*DOCUMENT SECTION:*
# # # # #

Posted On: 2020-03-23
Recently, I encountered (and resolved) a rather surprising application crash. Although it turned out to have a rather mundane cause, it was particularly difficult to diagnose, as it managed to bypass nearly every crash-handling mechanism available. For the benefit of those that may face similar situations (or those just looking for a tale of things going wrong in development) this post will walk through how I stumbled into the bug, as well as how I diagnosed and resolved it.
Leading up to the error, I was working on a "patience" system - which is designed to limit consecutive interactions with a particular character (so they don't run out of things to say.) I worked through a simple implementation without too much trouble, but, after some time away from it, I realized that, with some (significant) changes, I could vastly simplify the user experience for a writer using the system. As such, I took the working system and rewrote large chunks of it, until it reached the point that the writer could simply flag a particular choice as "finite" and the system would handle everything else*.
The implementation touched a number of important systems, so the first test run was quite problematic. There were several significant cosmetic issues*, but the most severe issue that I faced was the entire Unity editor suddenly closing. Unlike an "ordinary" crash, this spontaneous closure did not display Unity's crash reporting tools, (mis)leading me to believe that this was not actually a crash. Perhaps most frustratingly, the process for the game would terminate abruptly, causing my debugger to detatch and leaving me with no information about what went wrong.
I started first by trying to force the debugger to break on any exception, but, sadly, no actual exception was raised before the application closed. From there, I dug into Unity's error logs searching for any clue about what exception was occurring. Alas, there were no logs for this event either. Then, I dug into the computer's application error logs and, finally, found an "application error" event.

# # # # #

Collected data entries
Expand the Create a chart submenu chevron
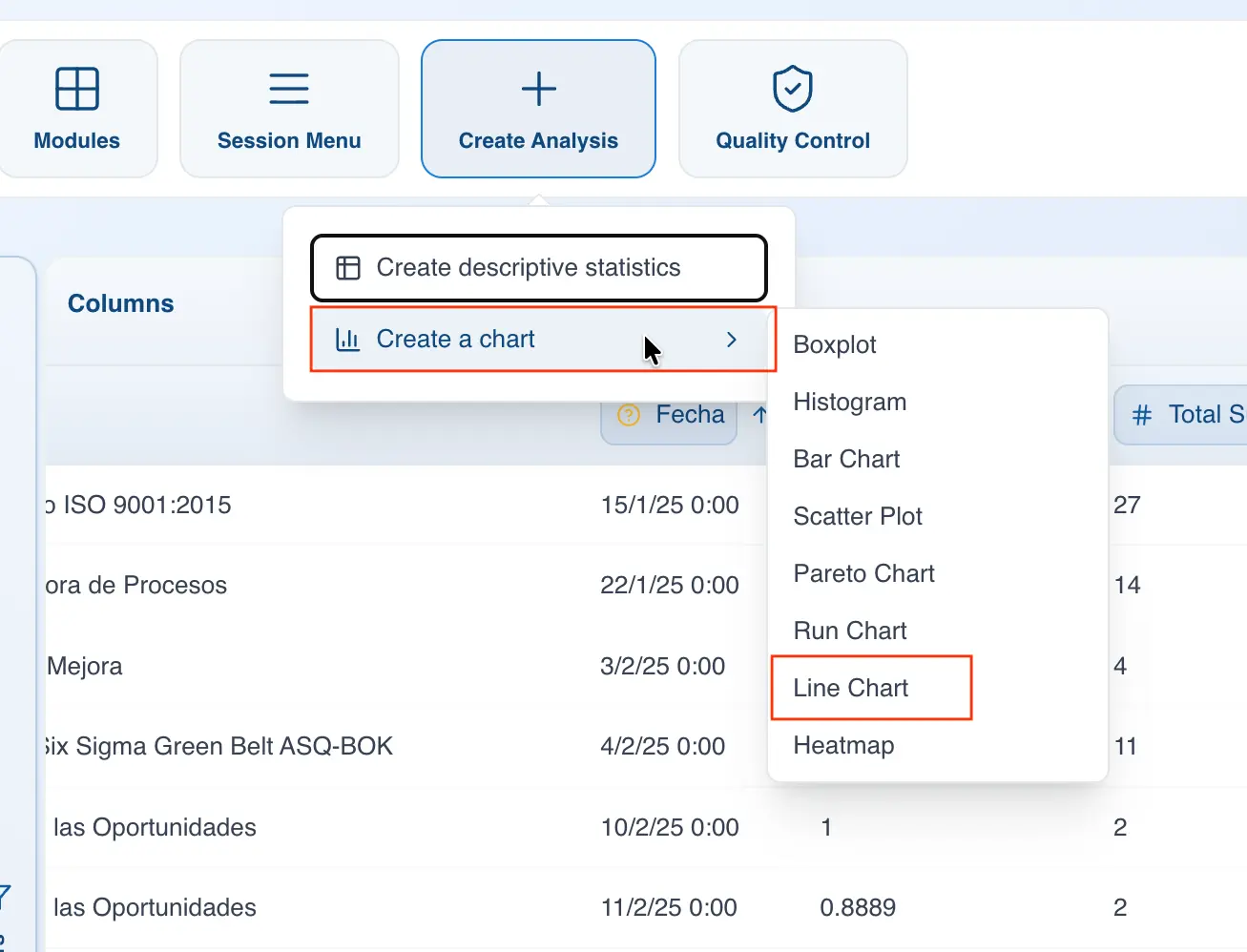This screenshot has height=952, width=1247. pos(732,340)
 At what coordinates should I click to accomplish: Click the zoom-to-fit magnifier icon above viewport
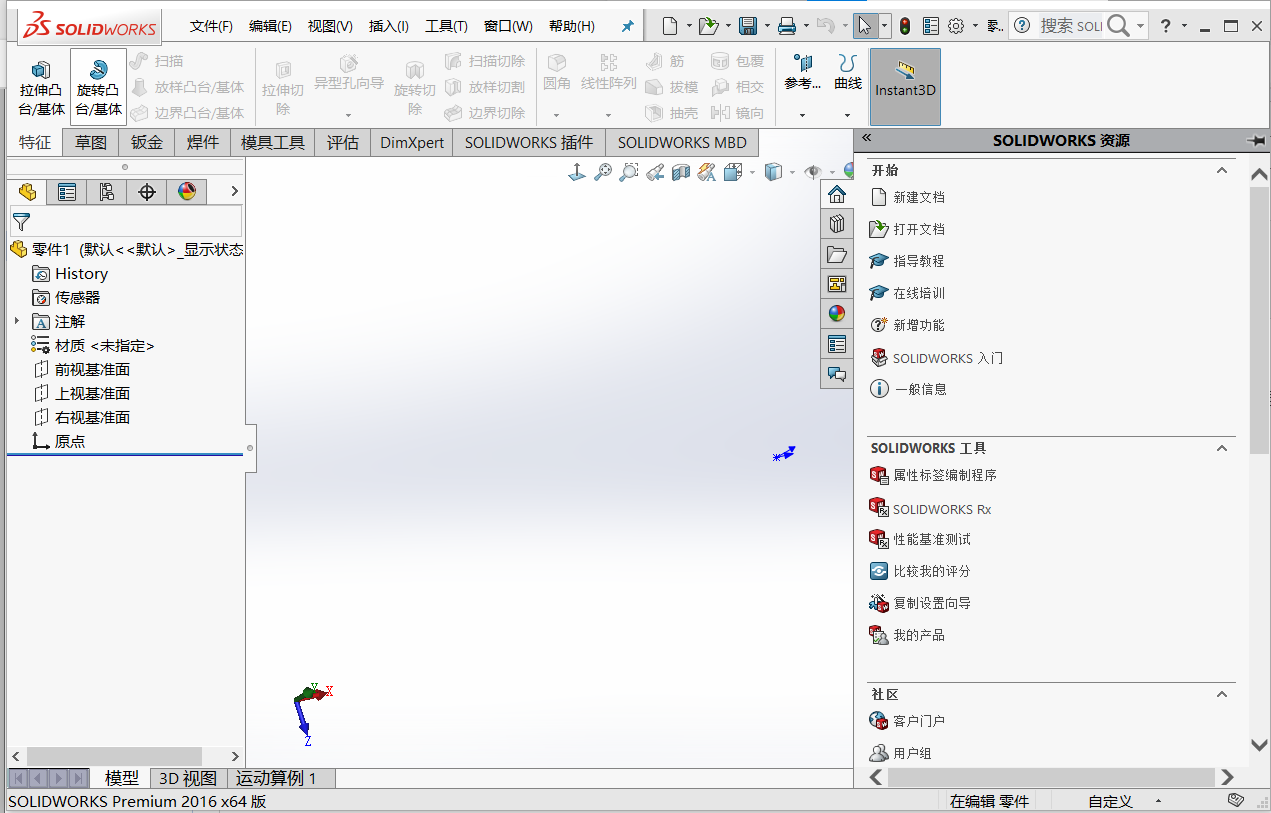tap(601, 171)
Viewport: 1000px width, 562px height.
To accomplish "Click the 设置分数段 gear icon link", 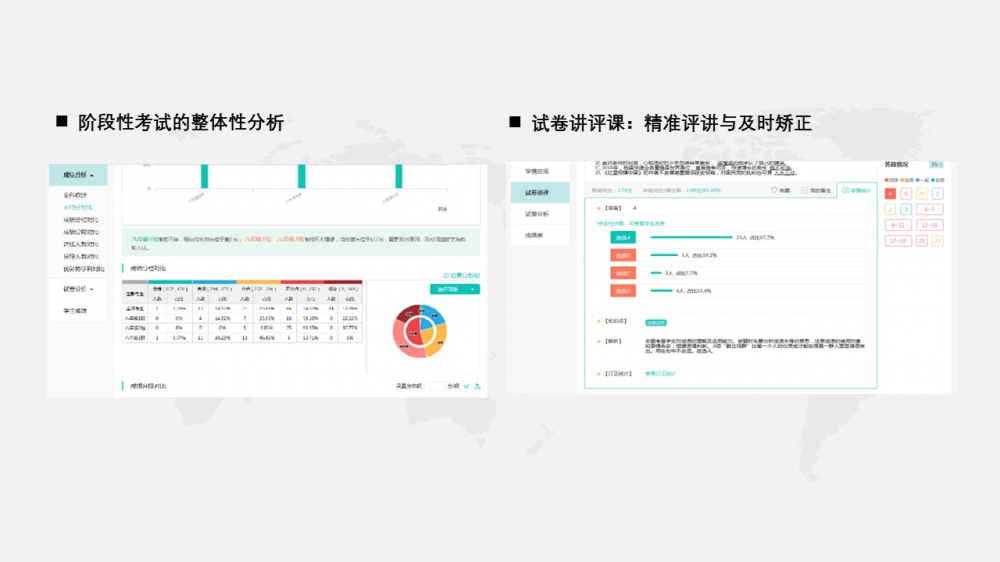I will point(446,274).
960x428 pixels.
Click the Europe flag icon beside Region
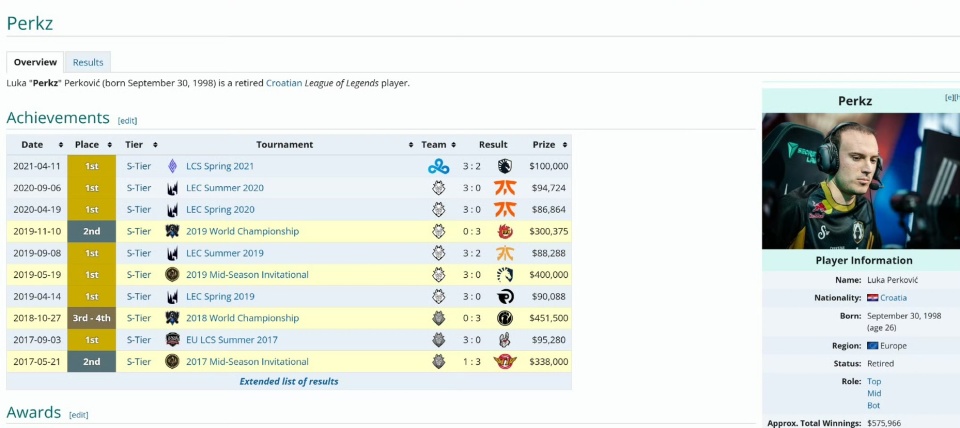click(873, 346)
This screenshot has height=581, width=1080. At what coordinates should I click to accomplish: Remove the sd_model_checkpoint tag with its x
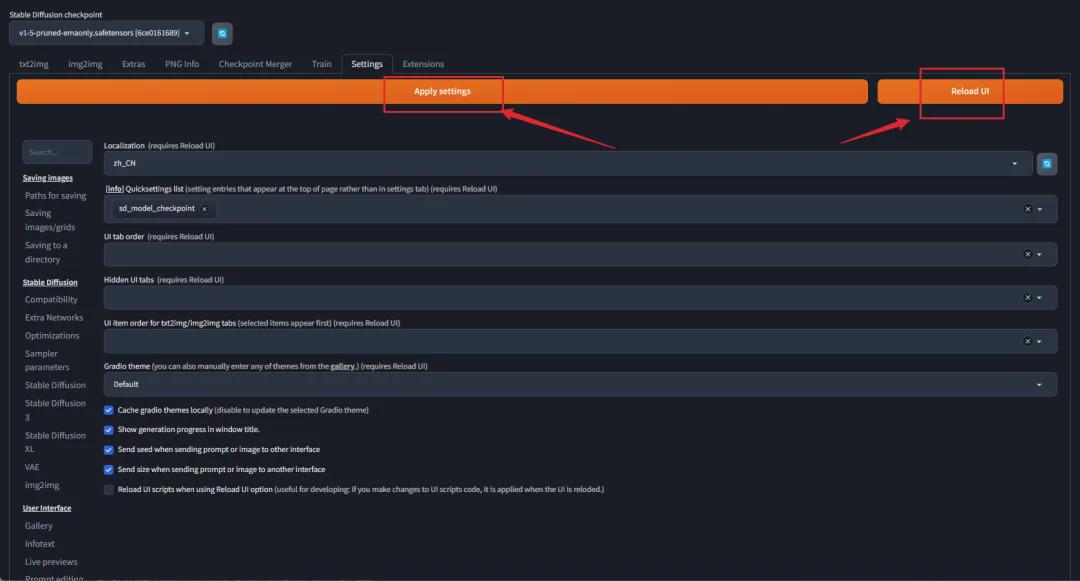click(204, 209)
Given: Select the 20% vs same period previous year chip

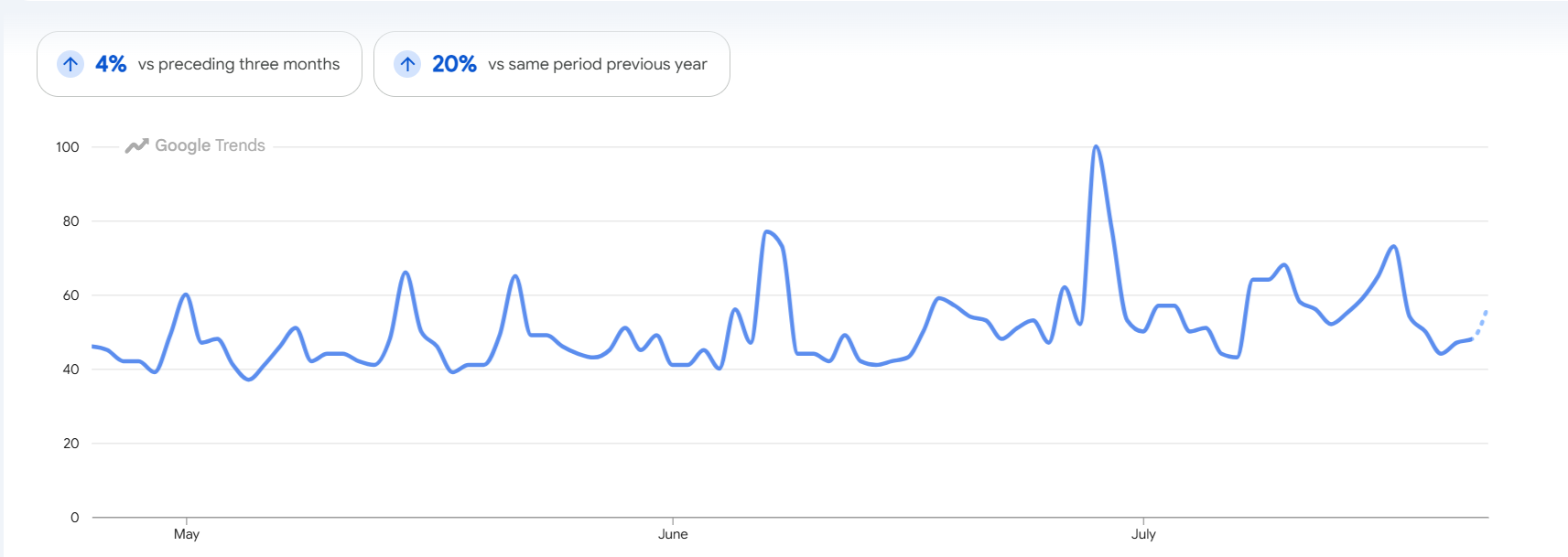Looking at the screenshot, I should (552, 64).
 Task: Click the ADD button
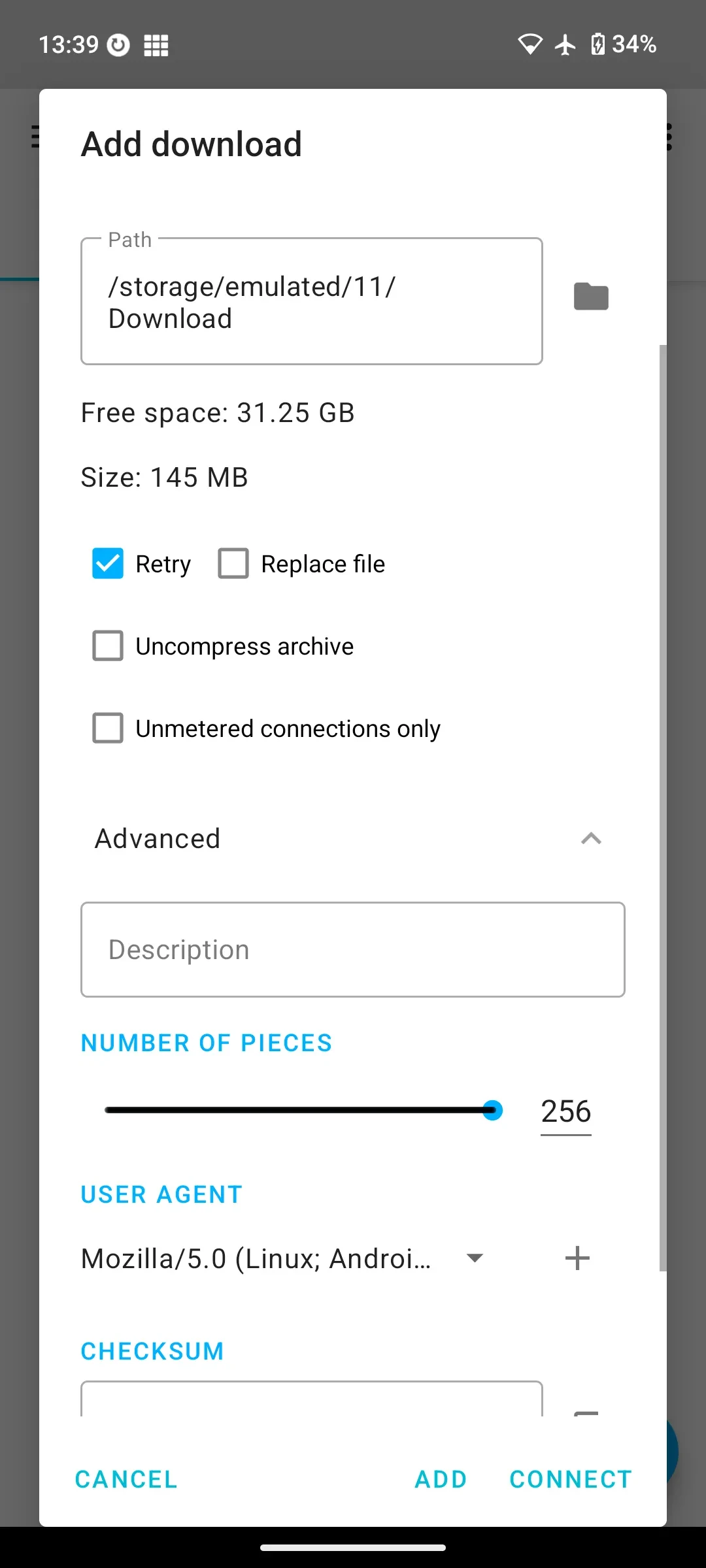coord(441,1479)
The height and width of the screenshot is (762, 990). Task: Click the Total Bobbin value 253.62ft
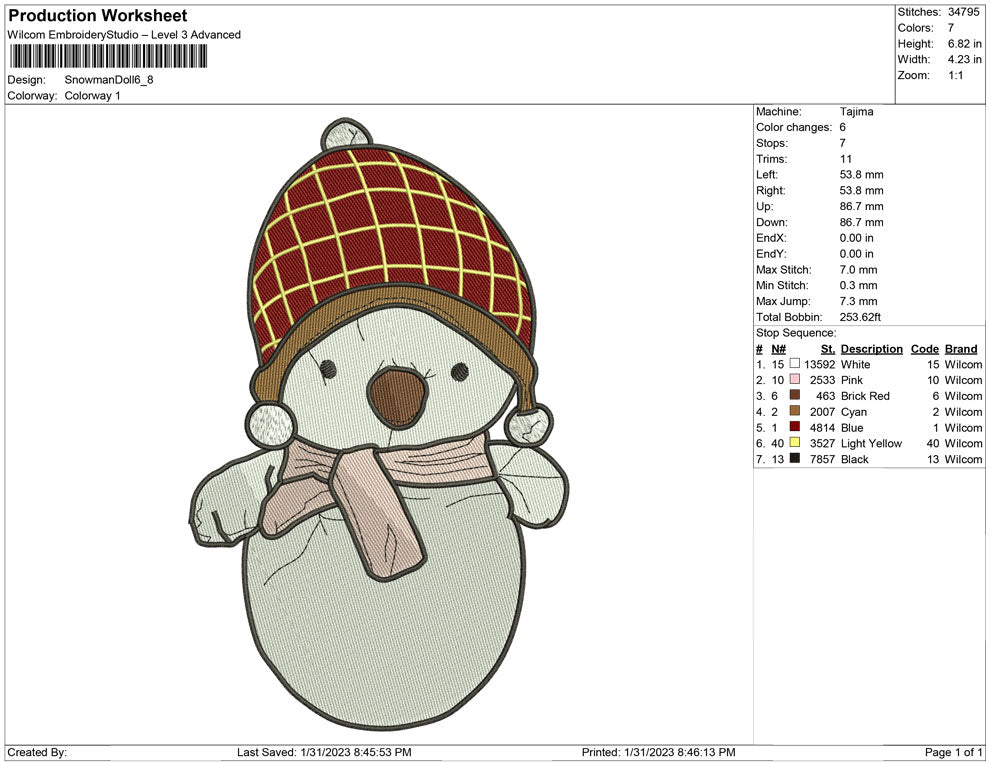pyautogui.click(x=860, y=316)
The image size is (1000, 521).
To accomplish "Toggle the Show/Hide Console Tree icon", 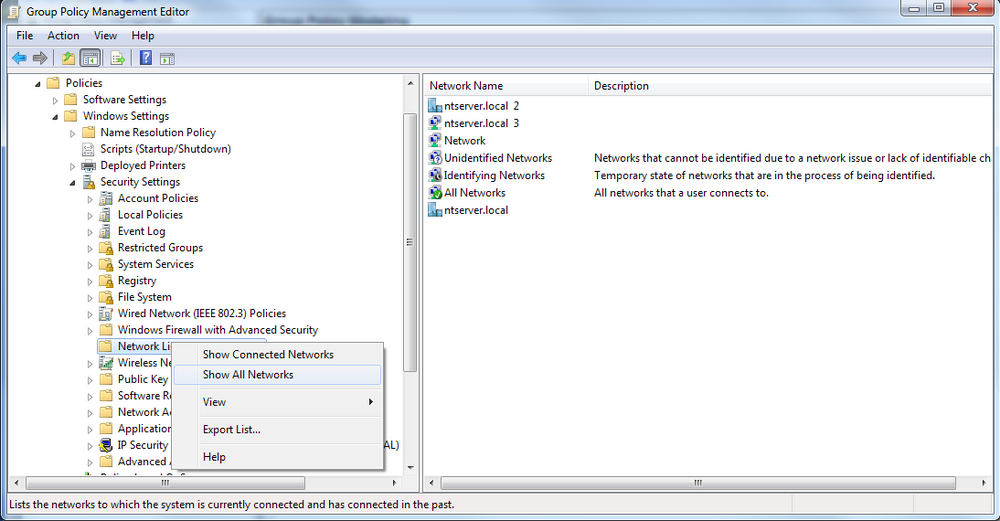I will pos(91,59).
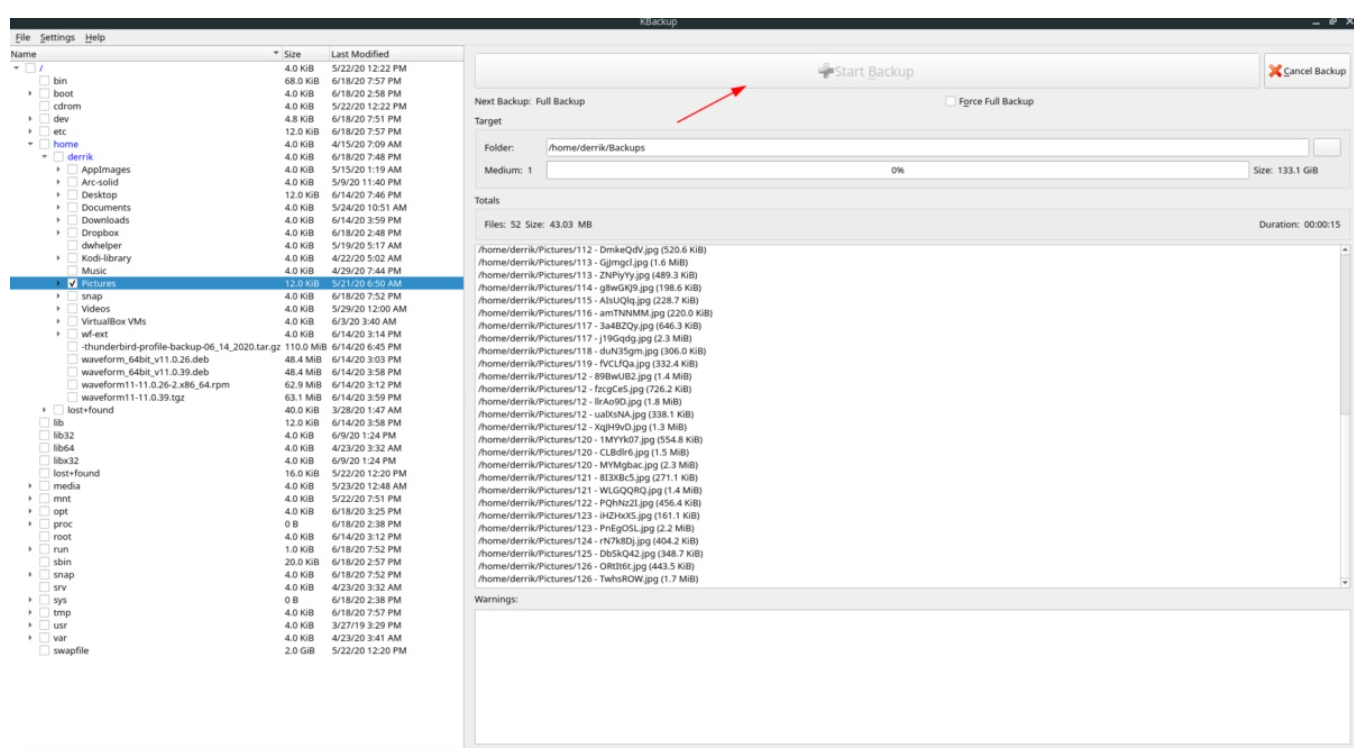Collapse the home directory tree node

pos(31,144)
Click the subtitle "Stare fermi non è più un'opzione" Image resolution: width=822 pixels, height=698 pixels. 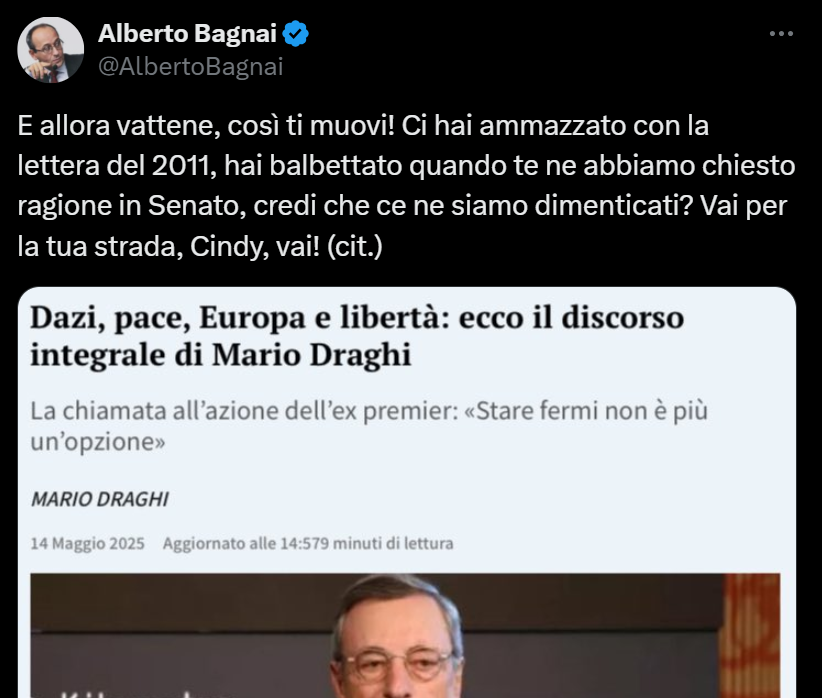(x=369, y=426)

# # # # #

*WORK REQUEST:*
In the post about the Unity editor crash, where did the author finally find an "application error" event? The listing isn't needed here.

*RESPONSE AREA:*
In the computer's application error logs.